I didn't really mince the garlic, just kind of gave it a good chopping...but in retrospect I should have taken the time to mince. You can also use a garlic press...I have one, I just didn't want to wash it. The salt, by the way, helps to break down the garlic and make it into a paste so you really don't want to omit it. If you use a healthy sea salt or mineral-rich salt such as the Pink Himalayan, it's much better for your ticker than regular old table salt.
Using the pestle, begin grinding the garlic and salt together slowly until it forms a paste. This is somewhat time consuming, but if you mince your garlic or use a press it will not take as long as it did for me. You'll have to keep brushing the garlic bits back down into the mortar at first, but then it will make a nice, smoothish paste that clings to the side of the mortar.
Next, add your egg yolk. Give it a good whirl around the mortar for about a minute.

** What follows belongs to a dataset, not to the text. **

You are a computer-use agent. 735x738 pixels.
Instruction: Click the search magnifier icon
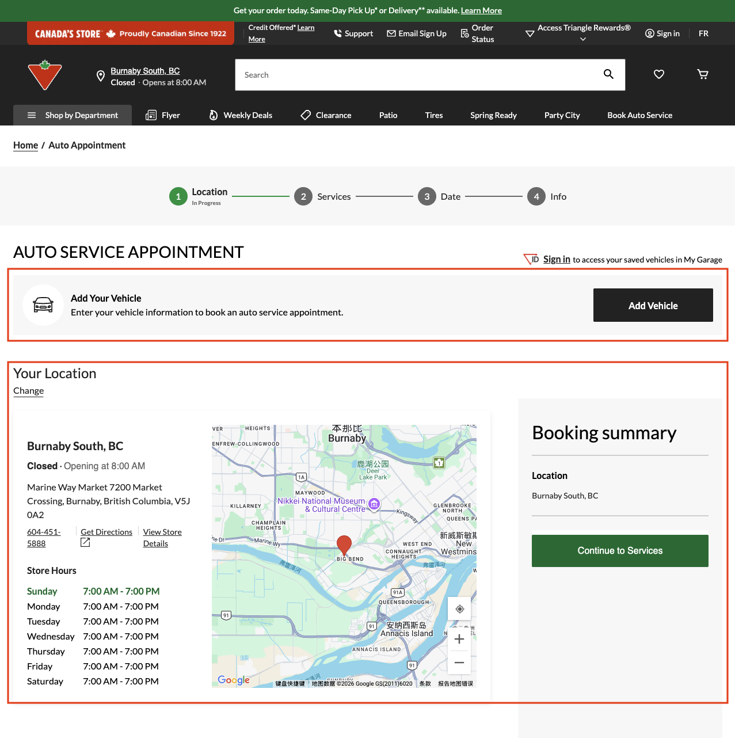coord(608,74)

Some people say to add the lemon juice later, some now. One video I watched said the acid in the lemon juice essentially "cooks" the egg yolk. I added it at this point, next time I will try adding it later and see if it makes a difference. As far as cooking the yolk, I don't know about that but it sounds good.
Give it a good whirl around the mortar, too. The guy in the video says until it's kind of frothy.

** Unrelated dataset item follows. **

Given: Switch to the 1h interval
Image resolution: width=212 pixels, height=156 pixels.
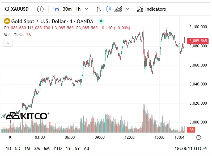Looking at the screenshot, I should [x=78, y=9].
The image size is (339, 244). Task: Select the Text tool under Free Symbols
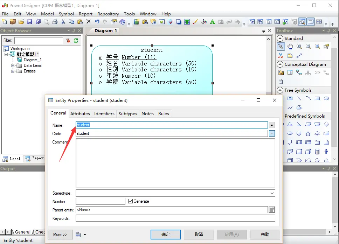click(x=291, y=98)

Now we get to the tricky part...adding the oil. I know from personal experience that you absolutely do need to add it slowly at first. One video I watched, the lady had her oil in a lovely glass jug with a teeny, tiny spout so you could pour it out drip by drip. I just have my plain old oil jar, so I added just a few drops at a time until I had about a tablespoon in there, then slowly increased how much I added. You must constantly stir the pestle (or whisk) in order to create an emulsion, which is a suspension of small globules of one liquid in a second liquid with which the first will not mix.
Continue adding oil until you have a nice, creamy sauce. Some of the videos I watched the aioli was much more stiff than what I ended up with...but I liked the consistency and the flavor so I stopped. I don't know how much oil I used, to be honest with you. I just started throwing things together, like usual, but the ingredients listed above are from an actual recipe I found at Gourmet Sleuth, minus the dijon mustard.
Here I am, whirling the pestle around the mortar vigorously. It's amazing how fast it emulsifies in this little thing. I love it!
When it's at the right consistency, taste it. Add more salt if you like. Add more lemon juice (I did, to kind of cut back on the intensity of the garlic). You can also add herbs such as basil, or to make it spicier, add horseradish, ground chilis, or other hot spices. I can't wait to experiment with this!
All that's left now is to eat this creamy, garlicky wonder. I tried it with carrots (fabulous!) and some leftover French bread chunks (amazing!). It's supposed to be great for crudités, and is traditionally served with fish, meats and vegetables, depending on what region you're in. I can tell you that in Grand Rapids, Michigan, at that lovely little Electric Cheetah, it is something akin to Nirvana on a grass fed beef burger....
So, for supper tonight, I've cut some sourdough bread in half, slathered aioli on both halves, covered them with some browned venison and piled Swiss cheese on top and thrown it in the oven for about half an hour. It smells fantastic!
Sourdough Venison Aioli Melt
While the aioli I made was quite spicy fresh out of the mortar, once it was baked into the sourdough bread it was not nearly so spicy, or garlicky, actually. I've found a recipe for Aioli Garlic Bread (which also has a link to show how to make the aioli without any fancy equipment), and he cautions that if you like a more intense garlic flavor, to add more garlic when making the garlic bread. Our Sourdough Venison Aioli Melt had a lovely, but subtle, garlic flavor. I ended up putting a bit more aioli (since that was all that was left!) on top of my piece. Very delicious!